[Opening Exercise materials section]
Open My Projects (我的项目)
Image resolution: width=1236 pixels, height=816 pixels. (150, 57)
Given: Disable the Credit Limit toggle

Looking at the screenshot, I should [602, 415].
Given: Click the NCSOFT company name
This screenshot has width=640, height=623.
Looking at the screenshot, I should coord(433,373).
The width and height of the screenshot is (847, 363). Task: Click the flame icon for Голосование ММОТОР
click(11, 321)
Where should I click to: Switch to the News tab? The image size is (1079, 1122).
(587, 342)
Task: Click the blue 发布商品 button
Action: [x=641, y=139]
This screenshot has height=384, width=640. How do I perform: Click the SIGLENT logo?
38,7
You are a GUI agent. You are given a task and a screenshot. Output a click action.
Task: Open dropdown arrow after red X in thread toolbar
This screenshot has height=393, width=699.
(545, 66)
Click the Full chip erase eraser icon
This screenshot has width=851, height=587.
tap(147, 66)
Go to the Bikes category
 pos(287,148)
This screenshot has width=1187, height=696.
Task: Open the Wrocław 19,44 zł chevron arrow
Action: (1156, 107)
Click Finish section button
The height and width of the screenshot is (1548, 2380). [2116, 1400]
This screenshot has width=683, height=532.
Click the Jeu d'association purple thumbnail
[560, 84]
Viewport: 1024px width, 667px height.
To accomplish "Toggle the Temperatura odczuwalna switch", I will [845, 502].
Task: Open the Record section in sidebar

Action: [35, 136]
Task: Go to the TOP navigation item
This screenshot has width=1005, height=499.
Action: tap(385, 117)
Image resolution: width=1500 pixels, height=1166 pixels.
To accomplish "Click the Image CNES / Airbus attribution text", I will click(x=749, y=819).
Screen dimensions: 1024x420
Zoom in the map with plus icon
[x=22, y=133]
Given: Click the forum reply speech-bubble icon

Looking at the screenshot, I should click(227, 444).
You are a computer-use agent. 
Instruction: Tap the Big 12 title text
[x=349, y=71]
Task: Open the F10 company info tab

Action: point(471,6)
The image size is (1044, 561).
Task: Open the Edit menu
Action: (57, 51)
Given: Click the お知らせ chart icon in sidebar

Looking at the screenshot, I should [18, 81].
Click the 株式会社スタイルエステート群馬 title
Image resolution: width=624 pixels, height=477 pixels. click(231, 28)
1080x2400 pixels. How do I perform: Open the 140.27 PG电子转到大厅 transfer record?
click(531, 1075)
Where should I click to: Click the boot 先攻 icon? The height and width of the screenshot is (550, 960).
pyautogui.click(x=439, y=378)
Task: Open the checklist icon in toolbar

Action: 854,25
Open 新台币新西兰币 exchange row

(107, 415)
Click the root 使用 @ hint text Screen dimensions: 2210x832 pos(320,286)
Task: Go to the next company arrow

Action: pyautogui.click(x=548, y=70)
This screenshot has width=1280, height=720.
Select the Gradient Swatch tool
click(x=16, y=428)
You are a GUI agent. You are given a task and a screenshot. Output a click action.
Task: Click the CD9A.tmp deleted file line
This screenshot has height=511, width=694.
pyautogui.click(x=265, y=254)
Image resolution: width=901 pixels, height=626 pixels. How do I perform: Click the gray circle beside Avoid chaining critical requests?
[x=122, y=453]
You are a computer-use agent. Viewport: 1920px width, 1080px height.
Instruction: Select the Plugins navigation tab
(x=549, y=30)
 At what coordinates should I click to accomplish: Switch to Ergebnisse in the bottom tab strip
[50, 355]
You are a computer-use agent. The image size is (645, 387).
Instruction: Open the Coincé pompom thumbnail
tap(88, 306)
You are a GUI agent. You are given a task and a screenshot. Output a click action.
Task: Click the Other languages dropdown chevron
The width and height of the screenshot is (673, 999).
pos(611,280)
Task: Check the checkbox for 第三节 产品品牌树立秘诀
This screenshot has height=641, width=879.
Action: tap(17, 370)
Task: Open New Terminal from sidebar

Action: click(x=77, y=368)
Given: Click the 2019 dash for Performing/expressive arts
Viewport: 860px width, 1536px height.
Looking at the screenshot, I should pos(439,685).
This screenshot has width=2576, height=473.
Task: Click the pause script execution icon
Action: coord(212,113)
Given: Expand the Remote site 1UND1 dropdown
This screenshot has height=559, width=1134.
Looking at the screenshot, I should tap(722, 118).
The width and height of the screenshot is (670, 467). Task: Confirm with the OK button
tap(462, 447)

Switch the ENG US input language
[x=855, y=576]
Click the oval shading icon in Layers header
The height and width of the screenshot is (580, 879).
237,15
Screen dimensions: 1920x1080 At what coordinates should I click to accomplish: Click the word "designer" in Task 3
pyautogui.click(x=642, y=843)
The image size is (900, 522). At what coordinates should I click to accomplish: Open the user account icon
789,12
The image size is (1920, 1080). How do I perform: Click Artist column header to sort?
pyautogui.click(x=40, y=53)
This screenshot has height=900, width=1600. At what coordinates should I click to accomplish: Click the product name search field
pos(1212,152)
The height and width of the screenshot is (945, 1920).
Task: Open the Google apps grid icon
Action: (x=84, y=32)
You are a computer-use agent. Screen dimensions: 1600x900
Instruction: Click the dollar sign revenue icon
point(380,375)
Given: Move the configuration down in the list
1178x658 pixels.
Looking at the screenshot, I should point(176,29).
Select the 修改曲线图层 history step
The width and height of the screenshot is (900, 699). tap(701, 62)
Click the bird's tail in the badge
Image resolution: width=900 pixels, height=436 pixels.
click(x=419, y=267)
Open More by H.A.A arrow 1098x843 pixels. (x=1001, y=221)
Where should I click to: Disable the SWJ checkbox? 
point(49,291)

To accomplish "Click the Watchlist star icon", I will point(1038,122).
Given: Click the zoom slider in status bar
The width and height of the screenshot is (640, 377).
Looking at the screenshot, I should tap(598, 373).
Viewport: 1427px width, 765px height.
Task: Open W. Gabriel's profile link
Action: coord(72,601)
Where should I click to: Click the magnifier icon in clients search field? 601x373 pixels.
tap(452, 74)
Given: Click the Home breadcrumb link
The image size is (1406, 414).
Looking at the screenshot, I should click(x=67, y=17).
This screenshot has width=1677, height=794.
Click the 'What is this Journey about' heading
[Closing Exercise materials section]
■ About this exercise
If a line comes after the one containing "Task: Go to the TOP navigation item", leave it out; set down every line of the data before it, and that line itself, exactly.

■ Solution
Open My Projects (我的项目)
Image resolution: width=1236 pixels, height=816 pixels. (150, 57)
Given: Disable the Credit Limit toggle

Looking at the screenshot, I should [602, 415].
Given: Click the NCSOFT company name
This screenshot has width=640, height=623.
Looking at the screenshot, I should coord(433,373).
The width and height of the screenshot is (847, 363). Task: Click the flame icon for Голосование ММОТОР
click(11, 321)
Where should I click to: Switch to the News tab? The image size is (1079, 1122).
(587, 342)
Task: Click the blue 发布商品 button
Action: [x=641, y=139]
This screenshot has height=384, width=640. How do I perform: Click the SIGLENT logo?
38,7
You are a GUI agent. You are given a task and a screenshot. Output a click action.
Task: Open dropdown arrow after red X in thread toolbar
This screenshot has height=393, width=699.
(545, 66)
Click the Full chip erase eraser icon
This screenshot has width=851, height=587.
tap(147, 66)
Go to the Bikes category
 pos(287,148)
This screenshot has width=1187, height=696.
Task: Open the Wrocław 19,44 zł chevron arrow
Action: (1156, 107)
Click Finish section button
The height and width of the screenshot is (1548, 2380). [2116, 1400]
This screenshot has width=683, height=532.
Click the Jeu d'association purple thumbnail
[560, 84]
Viewport: 1024px width, 667px height.
To accomplish "Toggle the Temperatura odczuwalna switch", I will [845, 502].
Task: Open the Record section in sidebar

Action: [35, 136]
Task: Go to the TOP navigation item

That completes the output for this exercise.